When the application of DevOps becomes more and more widespread, the boundary between development and operation and maintenance has become clear once again. Make the development and application faster and faster, more and more standardized. On the other hand, the operation and maintenance department will SaaS all services and provide unified specifications to reduce management costs.
Then comes another problem: when we use processes, tools, and apply more platform concepts. We will find that the entire workflow may no longer be unagile. In agile, we say that individuals and interactions are higher than processes and tools. In this case, we will add more and more processes and tools, thereby reducing individuals and interactions.
When we emphasized agile earlier, we thought that the left and right terms of the agile manifesto were opposites. But now we review the Agile Manifesto, can we have both at the same time? It not only promotes the individual and interaction, but also has processes and tools. When thinking from this perspective, we will create new tools and new methodology to resolve its contradictions.

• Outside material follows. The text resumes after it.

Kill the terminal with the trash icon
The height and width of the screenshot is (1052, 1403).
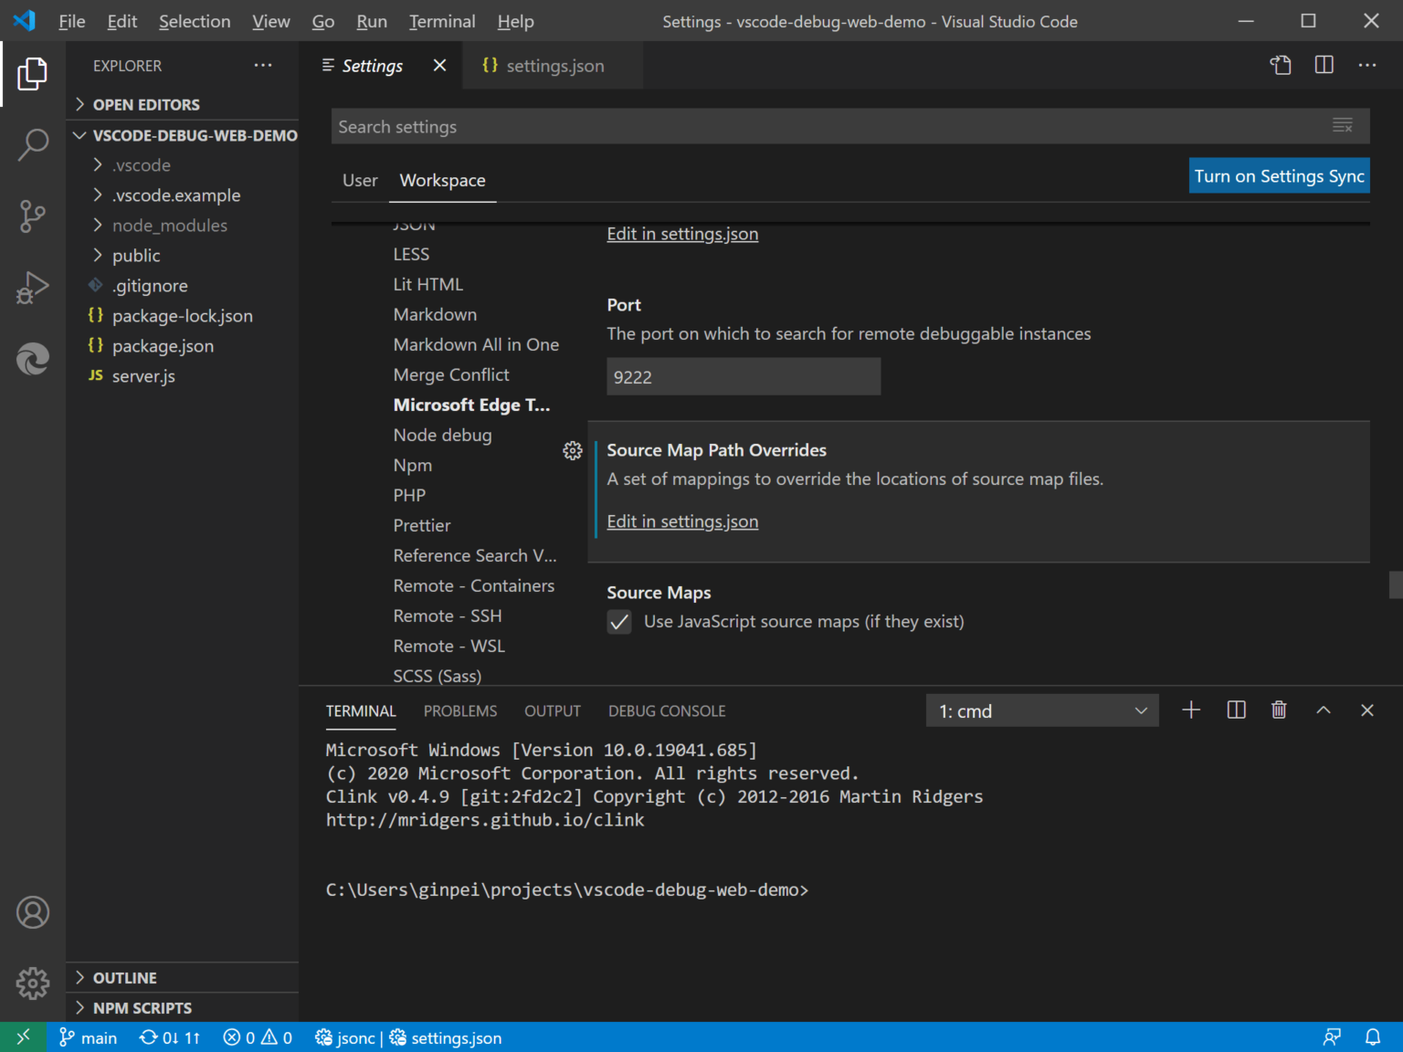coord(1279,710)
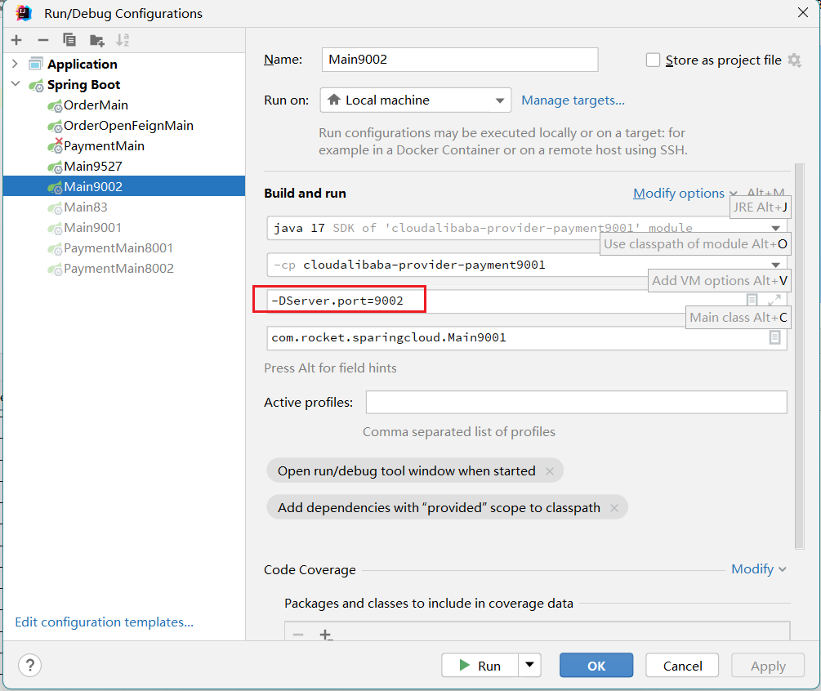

This is what I call the post-DevOps era. Our operation and maintenance team has become an internal platform product team, which is providing an infrastructure product to the development team. The development team has become an external application product team, which is providing users with a product that meets business needs. Independent of each other while maintaining the integrity of the DevOps life cycle.
At last
The above is part of my observations on this customer's microservice transformation over the past five years. As a personal experience and witness of microservice transformation, I was fortunate to observe how an organization changes from the inside out through microservices.
In my experience, microservices are the inevitable result of the in-depth DevOps. When our deployment and release encounter bottlenecks, we need to separate concerns and risk points, and adjust the application architecture to further improve DevOps feedback.
When we start to practice microservices, we must first unify the understanding of microservices, so that everyone has a unified understanding of microservices.
The second is to understand why we do microservices? Microservices solve your problem, instead of falling into blind technology worship.